CONSIGNE: Reprenez la rédaction de l'article sur les relations entre Israël et les États-Unis à partir de sa dernière phrase.

ARTICLE:
══════════════════════════════
Franchement à l’orage (info # 011903/9) [Analyse] Par Guy Millière © Metula News Agency
J’ai plusieurs fois écrit que le temps allait rapidement passer à l’orage pour ce qui concerne les relations entre Israël et les Etats-Unis. Nous y sommes. Pleinement. Plus vite encore que je ne l’aurais imaginé dans mes moments de pessimisme. Le ciel est décidément sombre et lourd de grêle. Bien entendu, il n’y a pas eu d’imprécations ou de paroles trop violentes, tout au moins pour le moment. On en reste sur le terrain des suggestions et des allusions.
══════════════════════════════
Un bloc de données

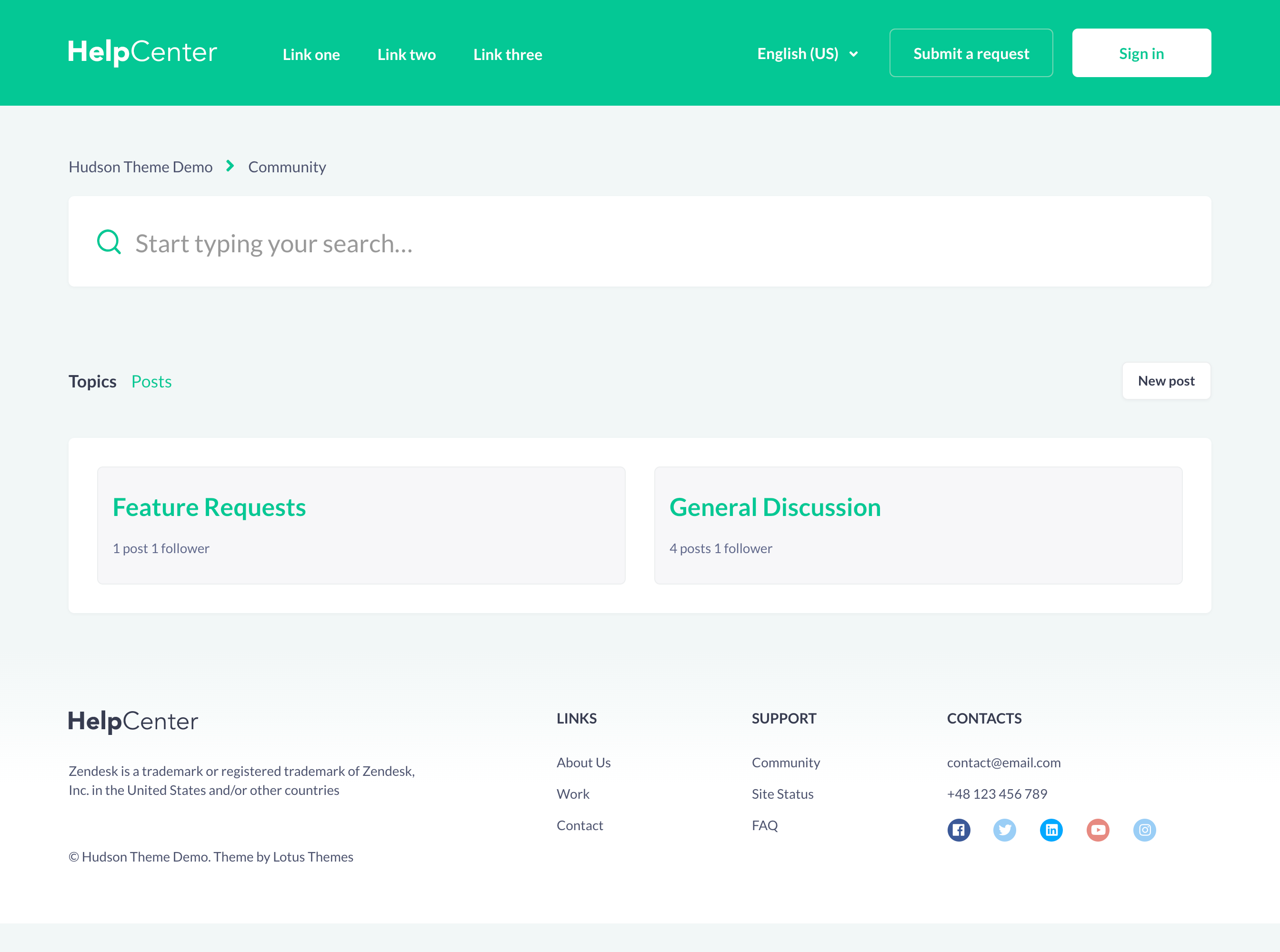Viewport: 1280px width, 952px height.
Task: Click the search magnifier icon
Action: [x=109, y=242]
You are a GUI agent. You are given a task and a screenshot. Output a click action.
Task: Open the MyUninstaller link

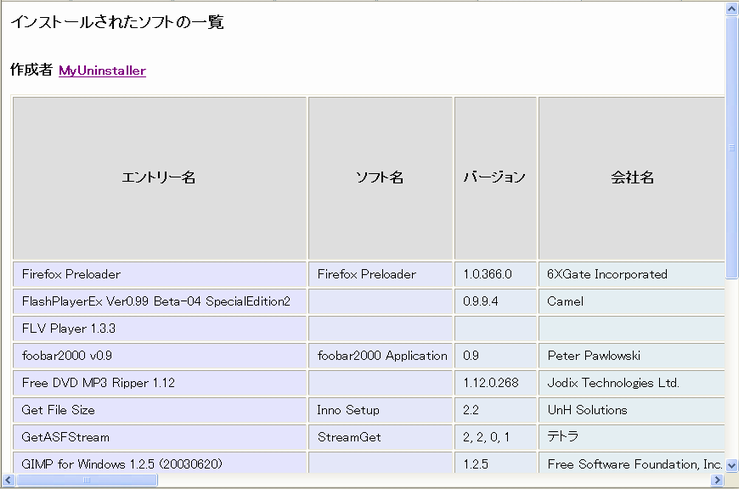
══════════════════════════════
RÉSULTAT:
Néanmoins, les propos tenus par Hillary Clinton lors de son récent séjour au Proche-Orient, et à son retour aux Etats-Unis, sont assez clairs. Si on leur ajoute ceux de John Kerry lorsqu’il s’est rendu à Gaza et à Damas, le message est plus clair encore. Si on ponctue le tout des propos et positions de George Mitchell, l’homme qui pense que la situation au Proche-Orient répond aux mêmes paramètres que la situation en Irlande, il devient limpide. Si on ajoute au paysage les valses hésitations de Susan Rice aux Nations Unies, en direction du bloc islamique, le retour de Samantha Power, adepte des thèses de Walt-Mearsheimer, maintenant installée à la Maison Blanche, pas très loin du Bureau Ovale, la nomination manquée de Chas Freeman, compagnon de route du wahhabisme saoudien et de la dictature chinoise, pour présider le National Intelligence Council, la limpidité devient telle qu’elle est presque douloureuse.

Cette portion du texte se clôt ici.